Amid international concerns about health care safety and quality, there has been an escalation of investigations by health care regulators into adverse events. England has a powerful central health care regulator, the Care Quality Commission, which conducts occasional high-profile investigations into major lapses in quality at individual hospitals. The results have sometimes garnered considerable attention from the news media, but it is not known what effect the investigations have had on patients' behavior. We analyzed trends in admission for discretionary (nonemergency) care at three hospitals that were subject to high-profile investigations by the Healthcare Commission (the predecessor to the Care Quality Commission) between 2006 and 2009. We found that investigations had no impact on utilization for two of the hospitals; in the third hospital, there were significant declines in inpatient admissions, outpatient surgeries, and in numbers of patients coming for their first appointment, but the effects disappeared six months after publication of the investigation report. Thus, the publication and dissemination of highly critical reports by a health care regulator does not appear to have resulted in patients' sustained avoidance of the hospitals that were investigated. Our findings reinforce other evaluations: Reporting designed to affect providers' reputations is likely to spur more improvement in quality and safety than relying on patients to choose their providers based on quality and safety reports, and simplistic assumptions regarding the power of information to drive patient choices are unrealistic.

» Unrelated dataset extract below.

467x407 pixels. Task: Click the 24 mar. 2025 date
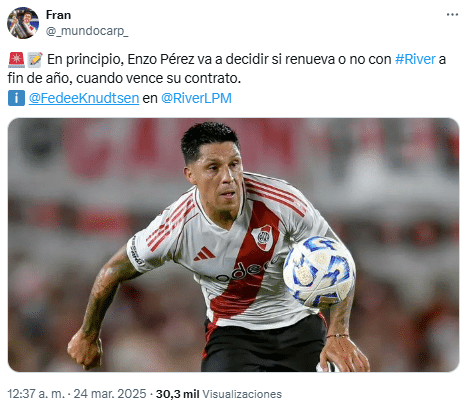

在国际上对医疗保健安全和质量的关注中,医疗保健监管机构对不良事件的调查有所升级。英国有一个强大的中央医疗保健监管机构——医疗保健质量委员会(Care Quality Commission),该机构偶尔会对个别医院在质量方面的重大失误进行高调调查。调查结果有时会引起新闻媒体的广泛关注,但尚不清楚这些调查对患者行为产生了什么影响。我们分析了 2006 年至 2009 年期间,医疗保健委员会(医疗保健质量委员会的前身)对三家医院进行高调调查期间,这三家医院非紧急(选择性)护理入院人数的变化趋势。我们发现,对其中两家医院的利用率没有影响;而第三家医院的住院病人入院人数、门诊手术次数以及首次就诊人数均出现显著下降,但在调查报告发布六个月后,这些影响就消失了。因此,医疗保健监管机构发布和传播高度批评性报告似乎并没有导致接受调查的医院的患者持续回避。我们的发现与其他评估结果一致:旨在影响提供者声誉的报告可能会比依赖患者根据质量和安全报告来选择提供者更能促进质量和安全的改善,而关于信息驱动患者选择的力量的简单假设是不现实的。